PASSAGE
# Redfoot Enclosure



## Marty333 (Dec 2, 2010)

Well me and my parents have decided the next tort. I will be getting is a redfoot so i want to see some enclosure pics. When I get the new tort (have no clue when) but if its still cold I will be keeping him inside a tank in my room (not the small one chevy use to be in but a bigger one) I want some outdoor enclosure ideas cough cough terryo cough.  So pics and layouts would be appreciated also plant ideas


----------



## Madkins007 (Dec 2, 2010)

The Tortoise Library in my signature has a simple tub set up you can try, or the thread about my Tortarium may help- http://tortoiseforum.org/Thread-Tortarium?highlight=tortarium

And, as you said, Terry O is the High and Ruling Queen of beautiful indoor habitats!


----------



## zzzdanz (Dec 2, 2010)

Just copy Terry0's


----------



## Marty333 (Dec 2, 2010)

Lmao I wish I could copy hers  Nice homemade enclosures mark love the staghorn fern I have a huge one out front


----------



## goReptiles (Dec 2, 2010)

It really depends on if you're wanting simple or a little more elaborate.

I'm sure you can go to the red foot section to find pictures of TerryO's enclosures. I wouldn't see where posting the same pictures in another location would be any different than those already posted.


----------



## harris (Dec 2, 2010)

For what it's worth, excellent choice! You won't be disappointed.


----------



## PeanutbuttER (Dec 2, 2010)

harris said:


> For what it's worth, excellent choice! You won't be disappointed.



Agreed 110%


----------



## Shelli (Dec 2, 2010)

Oooo make sure you speak to Terry (nerd) and see if he has any red-foots available that way you know you will be off on the right track.
Don't get that sneezing one at Petsmart will you or the one with the too close together scutes you just never know & you don't want to go through what you went through again ever!!

GIVEN DATA
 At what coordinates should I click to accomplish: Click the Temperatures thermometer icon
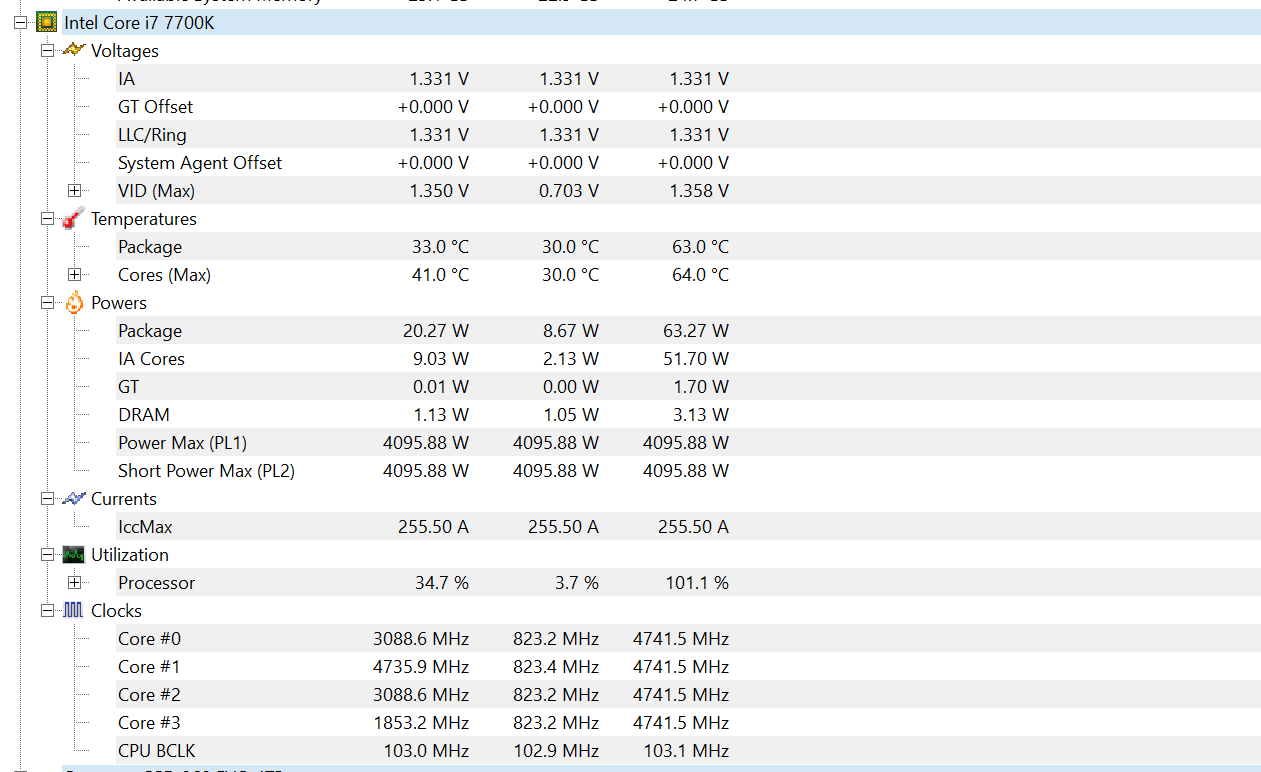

WRITTEN TASK 1
In the redfoot enclosure thread, where does Marty333 plan to keep the new tortoise if it is still cold?
WRITTEN TASK 2
Translate this sentence from the redfoot enclosure thread into Spanish: "It really depends on if you're wanting simple or a little more elaborate."
WRITTEN TASK 3
Reproduce word for word the part of the redfoot enclosure thread between "## Shelli (Dec" and "the right track.", inclusive.

CORRECT RESPONSE 1
Inside a tank in Marty333's room, a bigger one than the small one Chevy used to be in.

CORRECT RESPONSE 2
Realmente depende de si quieres algo sencillo o un poco más elaborado.

CORRECT RESPONSE 3
## Shelli (Dec 2, 2010)

Oooo make sure you speak to Terry (nerd) and see if he has any red-foots available that way you know you will be off on the right track.